LESETEXT →
Kündigungsschutz bei Schwangerschaft


Leitsatz

Das Kündigungsverbot gegenüber einer schwangeren Arbeitnehmerin gemäß § 17 Abs. 1 Satz 1 Nr. 1 MuSchG gilt auch für eine Kündigung vor der vereinbarten Tätigkeitsaufnahme.

Tenor

Die Revision des Beklagten gegen das Urteil des [X.] vom 13. Juni 2019 - 5 [X.] 751/18 - wird auf seine Kosten zurückgewiesen.

Tatbestand

1

Die Parteien streiten über die Wirksamkeit einer ordentlichen Kündigung.

2

Der Beklagte, der in der Regel nicht mehr als zehn Arbeitnehmer beschäftigt, schloss mit der Klägerin am 9./14. Dezember 2017 einen Arbeitsvertrag über eine Tätigkeit als Rechtsanwaltsfachangestellte. Nach dessen § 1 Nr. 1 sollte „das Arbeitsverhältnis“ am 1. Februar 2018 beginnen. § 1 Nr. 2 bestimmte, dass der Vertrag unbefristet geschlossen sei bei einer Probezeit von sechs Monaten. Während dieser sollte das Arbeitsverhältnis beiderseits mit einer Frist von zwei Wochen gekündigt werden können. Gemäß § 13 sollte die Klägerin im Falle einer schuldhaften Nichtaufnahme oder vertragswidrigen Beendigung der Tätigkeit eine Vertragsstrafe zahlen. Nach § 18 Nr. 2 des Vertrags war sie verpflichtet, bereits in der [X.] vom 27. bis zum 29. Dezember 2017 für eine tägliche Arbeitszeit von mindestens fünf Stunden auf Abruf zur Verfügung zu stehen.

AUFGABEN →
**A)** Wiederhole wortgetreu den Abschnitt aus dem Lesetext zum Kündigungsschutz bei Schwangerschaft, der mit den Worten „Die Revision des“ beginnt und mit „einer ordentlichen Kündigung.“ endet.
**B)** Formatiere den Abschnitt der Datensätze von der Zeile mit „Viewport: 732px width, 546px“ bis einschließlich der Zeile mit „Action: coord(52,333)“ als JSON-Liste von Zeichenketten, mit einem Eintrag pro Zeile und ohne Leerzeilen.

Datensätze
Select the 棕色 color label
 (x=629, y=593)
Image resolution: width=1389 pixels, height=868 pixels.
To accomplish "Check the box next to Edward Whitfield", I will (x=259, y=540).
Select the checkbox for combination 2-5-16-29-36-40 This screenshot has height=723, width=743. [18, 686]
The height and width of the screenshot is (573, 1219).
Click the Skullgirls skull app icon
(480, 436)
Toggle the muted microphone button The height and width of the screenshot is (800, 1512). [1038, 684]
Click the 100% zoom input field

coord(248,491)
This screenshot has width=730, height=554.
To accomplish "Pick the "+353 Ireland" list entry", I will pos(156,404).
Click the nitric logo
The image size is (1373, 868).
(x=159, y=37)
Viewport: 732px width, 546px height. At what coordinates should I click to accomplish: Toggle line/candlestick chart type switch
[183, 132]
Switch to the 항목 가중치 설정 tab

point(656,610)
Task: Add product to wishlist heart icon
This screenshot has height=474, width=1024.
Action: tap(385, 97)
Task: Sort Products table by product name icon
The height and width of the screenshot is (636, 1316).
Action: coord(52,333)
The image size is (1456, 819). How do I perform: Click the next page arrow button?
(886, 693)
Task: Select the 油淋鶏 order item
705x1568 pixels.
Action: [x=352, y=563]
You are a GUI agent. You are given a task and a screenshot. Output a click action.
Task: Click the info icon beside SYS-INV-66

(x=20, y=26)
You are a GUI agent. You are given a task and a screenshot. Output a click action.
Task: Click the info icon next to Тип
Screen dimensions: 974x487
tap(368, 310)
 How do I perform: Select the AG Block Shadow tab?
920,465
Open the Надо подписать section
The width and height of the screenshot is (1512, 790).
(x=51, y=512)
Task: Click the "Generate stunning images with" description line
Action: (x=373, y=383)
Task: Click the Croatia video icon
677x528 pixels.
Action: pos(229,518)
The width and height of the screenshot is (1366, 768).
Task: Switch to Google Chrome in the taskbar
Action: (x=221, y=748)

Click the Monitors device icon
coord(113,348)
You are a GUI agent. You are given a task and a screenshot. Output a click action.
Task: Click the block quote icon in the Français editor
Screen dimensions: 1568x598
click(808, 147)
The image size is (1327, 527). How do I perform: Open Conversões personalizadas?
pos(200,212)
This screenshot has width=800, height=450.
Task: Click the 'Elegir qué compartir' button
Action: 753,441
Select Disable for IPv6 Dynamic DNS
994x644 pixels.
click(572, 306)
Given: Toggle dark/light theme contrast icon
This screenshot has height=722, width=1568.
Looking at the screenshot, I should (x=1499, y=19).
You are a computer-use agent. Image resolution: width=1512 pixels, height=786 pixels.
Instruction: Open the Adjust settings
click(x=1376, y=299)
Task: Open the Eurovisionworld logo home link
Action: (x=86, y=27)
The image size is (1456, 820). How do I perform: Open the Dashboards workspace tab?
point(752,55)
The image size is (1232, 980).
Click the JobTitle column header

LÖSUNGEN →
**A)**
Die Revision des Beklagten gegen das Urteil des [X.] vom 13. Juni 2019 - 5 [X.] 751/18 - wird auf seine Kosten zurückgewiesen.

Tatbestand

1

Die Parteien streiten über die Wirksamkeit einer ordentlichen Kündigung.

**B)**
[
  "Viewport: 732px width, 546px height. At what coordinates should I click to accomplish: Toggle line/candlestick chart type switch",
  "[183, 132]",
  "Switch to the 항목 가중치 설정 tab",
  "point(656,610)",
  "Task: Add product to wishlist heart icon",
  "This screenshot has height=474, width=1024.",
  "Action: tap(385, 97)",
  "Task: Sort Products table by product name icon",
  "The height and width of the screenshot is (636, 1316).",
  "Action: coord(52,333)"
]